**TASK BRIEF:**
Every single record below is to be reproduced exactly.

**DATA IN THIS EXERCISE:**
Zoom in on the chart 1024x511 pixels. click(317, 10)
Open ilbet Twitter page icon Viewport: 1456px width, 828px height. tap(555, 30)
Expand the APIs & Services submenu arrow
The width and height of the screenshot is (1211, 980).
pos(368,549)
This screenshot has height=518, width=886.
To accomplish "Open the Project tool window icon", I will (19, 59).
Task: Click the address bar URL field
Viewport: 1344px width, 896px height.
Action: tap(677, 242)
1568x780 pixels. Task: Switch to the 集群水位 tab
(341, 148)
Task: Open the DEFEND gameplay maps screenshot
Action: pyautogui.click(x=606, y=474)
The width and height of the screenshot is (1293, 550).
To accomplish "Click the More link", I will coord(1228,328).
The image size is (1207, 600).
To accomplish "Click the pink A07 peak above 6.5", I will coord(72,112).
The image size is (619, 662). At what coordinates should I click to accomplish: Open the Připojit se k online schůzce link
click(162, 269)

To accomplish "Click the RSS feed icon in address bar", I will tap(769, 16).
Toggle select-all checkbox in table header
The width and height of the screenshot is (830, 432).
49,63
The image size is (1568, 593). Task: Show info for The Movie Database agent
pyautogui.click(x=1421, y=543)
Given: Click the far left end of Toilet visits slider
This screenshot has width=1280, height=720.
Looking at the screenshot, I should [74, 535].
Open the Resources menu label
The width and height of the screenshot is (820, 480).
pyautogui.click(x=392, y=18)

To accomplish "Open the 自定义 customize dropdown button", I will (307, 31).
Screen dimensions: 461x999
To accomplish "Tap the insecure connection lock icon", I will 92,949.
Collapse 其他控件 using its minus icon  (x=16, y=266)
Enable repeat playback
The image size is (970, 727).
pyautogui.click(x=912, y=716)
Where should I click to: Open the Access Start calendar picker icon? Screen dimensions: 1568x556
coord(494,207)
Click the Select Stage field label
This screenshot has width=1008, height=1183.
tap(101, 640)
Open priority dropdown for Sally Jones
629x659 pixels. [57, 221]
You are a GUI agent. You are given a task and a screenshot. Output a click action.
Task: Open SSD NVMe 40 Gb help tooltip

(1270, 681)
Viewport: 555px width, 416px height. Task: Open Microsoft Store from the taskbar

**REPLY TO THE TASK:**
Zoom in on the chart 1024x511 pixels. click(317, 10)
Open ilbet Twitter page icon Viewport: 1456px width, 828px height. tap(555, 30)
Expand the APIs & Services submenu arrow
The width and height of the screenshot is (1211, 980).
pos(368,549)
This screenshot has height=518, width=886.
To accomplish "Open the Project tool window icon", I will (19, 59).
Task: Click the address bar URL field
Viewport: 1344px width, 896px height.
Action: tap(677, 242)
1568x780 pixels. Task: Switch to the 集群水位 tab
(341, 148)
Task: Open the DEFEND gameplay maps screenshot
Action: pyautogui.click(x=606, y=474)
The width and height of the screenshot is (1293, 550).
To accomplish "Click the More link", I will coord(1228,328).
The image size is (1207, 600).
To accomplish "Click the pink A07 peak above 6.5", I will coord(72,112).
The image size is (619, 662). At what coordinates should I click to accomplish: Open the Připojit se k online schůzce link
click(162, 269)

To accomplish "Click the RSS feed icon in address bar", I will tap(769, 16).
Toggle select-all checkbox in table header
The width and height of the screenshot is (830, 432).
49,63
The image size is (1568, 593). Task: Show info for The Movie Database agent
pyautogui.click(x=1421, y=543)
Given: Click the far left end of Toilet visits slider
This screenshot has width=1280, height=720.
Looking at the screenshot, I should [74, 535].
Open the Resources menu label
The width and height of the screenshot is (820, 480).
pyautogui.click(x=392, y=18)

To accomplish "Open the 自定义 customize dropdown button", I will (307, 31).
Screen dimensions: 461x999
To accomplish "Tap the insecure connection lock icon", I will 92,949.
Collapse 其他控件 using its minus icon  (x=16, y=266)
Enable repeat playback
The image size is (970, 727).
pyautogui.click(x=912, y=716)
Where should I click to: Open the Access Start calendar picker icon? Screen dimensions: 1568x556
coord(494,207)
Click the Select Stage field label
This screenshot has width=1008, height=1183.
tap(101, 640)
Open priority dropdown for Sally Jones
629x659 pixels. [57, 221]
You are a GUI agent. You are given a task and a screenshot. Output a click action.
Task: Open SSD NVMe 40 Gb help tooltip

(1270, 681)
Viewport: 555px width, 416px height. Task: Open Microsoft Store from the taskbar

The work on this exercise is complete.